Adapter le roman de Patrick Susskind au cinéma relevait du défi, pour ne pas dire de la folie. Réussir à traduire en images ce que l'auteur avait si bien exprimé en mots, à savoir les saveurs olfactives, la puissance d'un nez et d'une odeur, tout cela me paraissait insurmontable. Je suis donc allée voir "le Parfum" avec curiosité et l'idée que je ne pourrais qu'être agréablement surprise, puisque je donnais ce pari perdu d'avance. Je ne me suis hélas pas beaucoup trompée.
Il y a de jolies images, une esthétique élégante dans la photographie et la mise en scène mais le réalisateur passe complètement à côté du sujet. Traduire une odeur, il le fait à l'aide d'un gros plan de nez ou du bruit de quelqu'un qui renifle. Frais... tout comme d'ailleurs les premières minutes du film où il se sent obligé de nous montrer une succession de cadavres d'animaux et d'asticots nauséabonds pour faire comprendre au spectateur ce qu'est une ville qui pue.

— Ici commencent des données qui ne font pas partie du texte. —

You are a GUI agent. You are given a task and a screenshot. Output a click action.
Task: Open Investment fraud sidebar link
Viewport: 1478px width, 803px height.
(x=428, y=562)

Le dernier tiers du film est carrément ridicule avec partouze géante et allégorie quasi mystique de Jean-Baptiste Grenouille le messie christique venu sauver le monde; c'est granguignolesque au possible, voire pathétique.

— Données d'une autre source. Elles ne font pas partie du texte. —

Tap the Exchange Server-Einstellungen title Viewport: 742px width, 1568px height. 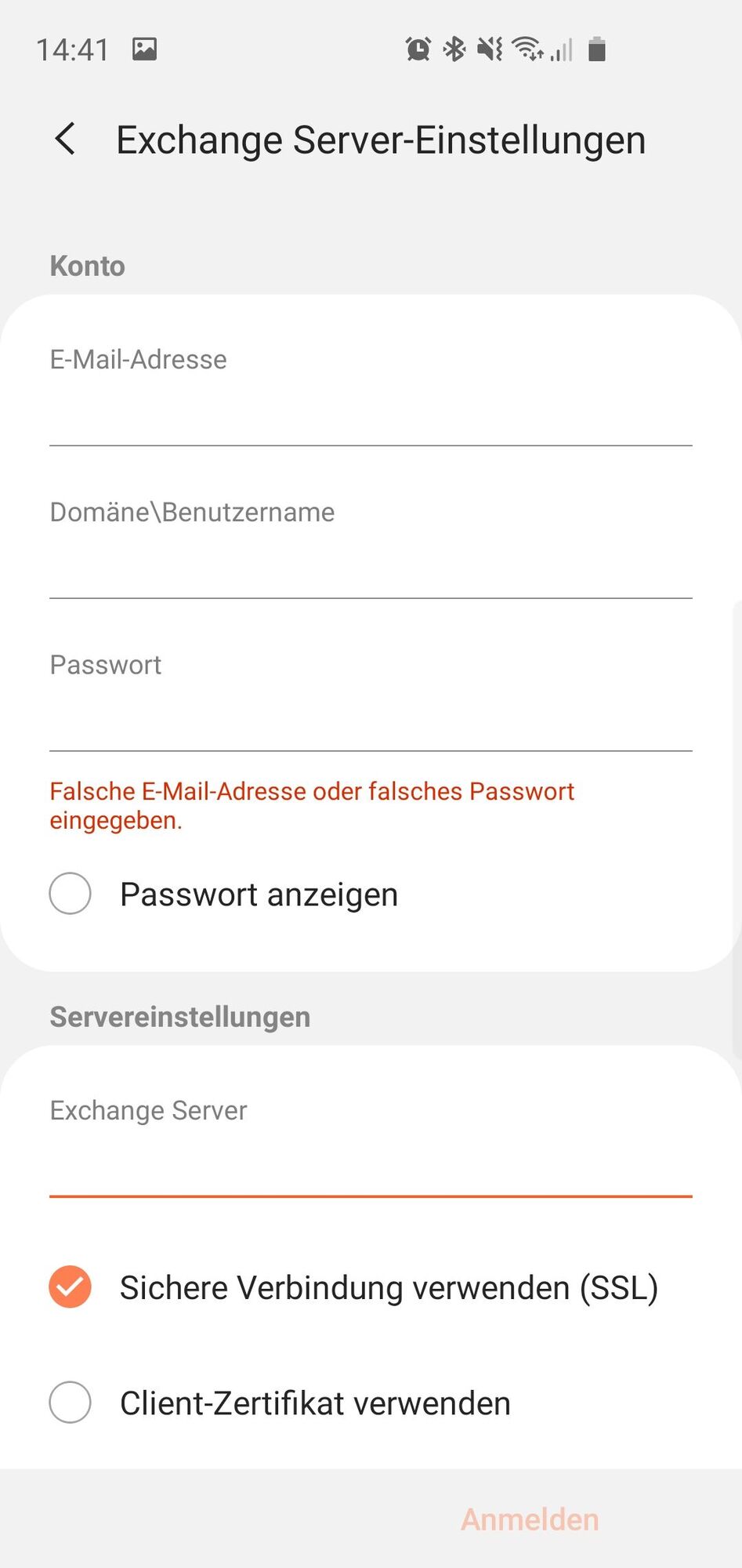(x=381, y=140)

Une adaptation difficile, certes, mais qui pouvait révéler quelque chose d'exceptionnel pour autant que le réalisateur ait eu un peu d'imagination et ait réussi à dépasser les difficultés de l'abstraction du roman. Il n'y est pas arrivé. Ça laisse un film sans odeurs, sans saveurs, élégant et plat. Pas pour moi!